Among the major central side effects of levodopa are nightmares, orthostatic hypotension, drowsiness, dyskinesia, as well as hallucinations or delirium, especially in elderly people with dementia. To the peripheral include nausea, vomiting, hyperhidrosis, abdominal muscle spasm and tachycardia. The dose at which dyskinesias develop, decreases with the continuation of treatment. Sometimes a minimal dose, leading to a decrease in the symptoms of parkinsonism, also gives dyskinesia.

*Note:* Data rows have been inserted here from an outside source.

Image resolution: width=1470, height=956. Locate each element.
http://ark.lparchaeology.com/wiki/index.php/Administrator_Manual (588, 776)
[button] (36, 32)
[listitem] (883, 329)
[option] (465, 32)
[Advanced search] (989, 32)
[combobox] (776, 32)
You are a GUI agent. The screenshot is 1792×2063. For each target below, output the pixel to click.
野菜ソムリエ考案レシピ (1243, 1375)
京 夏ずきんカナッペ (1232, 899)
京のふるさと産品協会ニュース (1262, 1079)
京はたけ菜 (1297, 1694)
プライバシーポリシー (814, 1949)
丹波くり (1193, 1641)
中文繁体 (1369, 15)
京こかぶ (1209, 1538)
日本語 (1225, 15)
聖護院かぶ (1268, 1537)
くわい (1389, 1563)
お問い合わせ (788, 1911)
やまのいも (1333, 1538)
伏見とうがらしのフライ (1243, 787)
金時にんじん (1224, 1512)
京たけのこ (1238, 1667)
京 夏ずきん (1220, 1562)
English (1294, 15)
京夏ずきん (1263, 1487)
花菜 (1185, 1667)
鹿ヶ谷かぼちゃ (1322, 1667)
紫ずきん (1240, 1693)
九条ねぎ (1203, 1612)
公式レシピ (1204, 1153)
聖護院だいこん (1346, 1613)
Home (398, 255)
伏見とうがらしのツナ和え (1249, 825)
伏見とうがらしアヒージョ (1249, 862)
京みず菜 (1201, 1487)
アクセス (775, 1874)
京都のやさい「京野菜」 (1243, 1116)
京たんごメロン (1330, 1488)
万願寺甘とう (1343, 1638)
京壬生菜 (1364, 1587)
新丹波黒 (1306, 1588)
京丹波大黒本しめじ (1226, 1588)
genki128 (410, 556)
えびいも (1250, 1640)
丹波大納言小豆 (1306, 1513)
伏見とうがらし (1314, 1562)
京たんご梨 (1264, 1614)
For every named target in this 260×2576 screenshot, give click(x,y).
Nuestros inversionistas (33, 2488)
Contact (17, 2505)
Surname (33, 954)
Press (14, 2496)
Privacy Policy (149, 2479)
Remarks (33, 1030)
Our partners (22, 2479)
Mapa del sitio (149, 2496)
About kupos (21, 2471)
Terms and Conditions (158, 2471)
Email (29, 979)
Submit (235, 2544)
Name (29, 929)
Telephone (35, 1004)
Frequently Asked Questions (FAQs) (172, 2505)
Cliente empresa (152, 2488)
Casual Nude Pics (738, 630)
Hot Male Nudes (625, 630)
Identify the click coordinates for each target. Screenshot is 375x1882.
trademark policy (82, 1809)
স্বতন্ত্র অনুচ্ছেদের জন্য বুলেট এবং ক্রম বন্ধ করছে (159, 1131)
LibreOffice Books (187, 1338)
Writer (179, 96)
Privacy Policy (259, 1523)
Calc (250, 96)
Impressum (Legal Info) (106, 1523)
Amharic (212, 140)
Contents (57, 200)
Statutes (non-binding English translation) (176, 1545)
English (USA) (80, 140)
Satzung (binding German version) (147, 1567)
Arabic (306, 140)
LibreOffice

Carbidopa / levodopa in various ratios are available in tablets of 10/100, 25 / 100.25 / 250.25 / 100.25 / 250 and tablets with a sustained release of 50/200 mg. Treatment begins with a tablet of 25/100 mg 3 times / day. The dose is increased every 4-7 days until the maximum positive effect or side effects are achieved. Side effects are minimized by the gradual increase in the dose and the administration of the drug during or after meals (high-protein food may worsen the absorption of levodopa). If peripheral side effects predominate, the dose of carbidopa should be increased. Usually it takes 400-1000 mg / day of levodopa for several doses every 2-5 hours. Sometimes it is necessary to increase the daily dose to 2000 mg2.
Sometimes levodopa has to be used to support motor functions, despite the hallucinations or delirium caused by it. Psychosis can sometimes be treated with quetiapine or clozapine inside. They practically do not aggravate the symptoms of parkinsonism or do it to a lesser degree than other neuroleptics (for example, risperidone, olanzapine). Do not prescribe haloperidol. The starting dose of quetiapine 25 mg 1-2 times / day, it is increased by 25 mg every 1-3 days, with tolerability up to 800 mg / day. The initial dose of clozapine is 12.5-50 mg once a day, it is increased to 12.5-25 mg 2 times / day under a weekly control of the clinical blood test for 6 months, then the analysis is taken once every 2 weeks.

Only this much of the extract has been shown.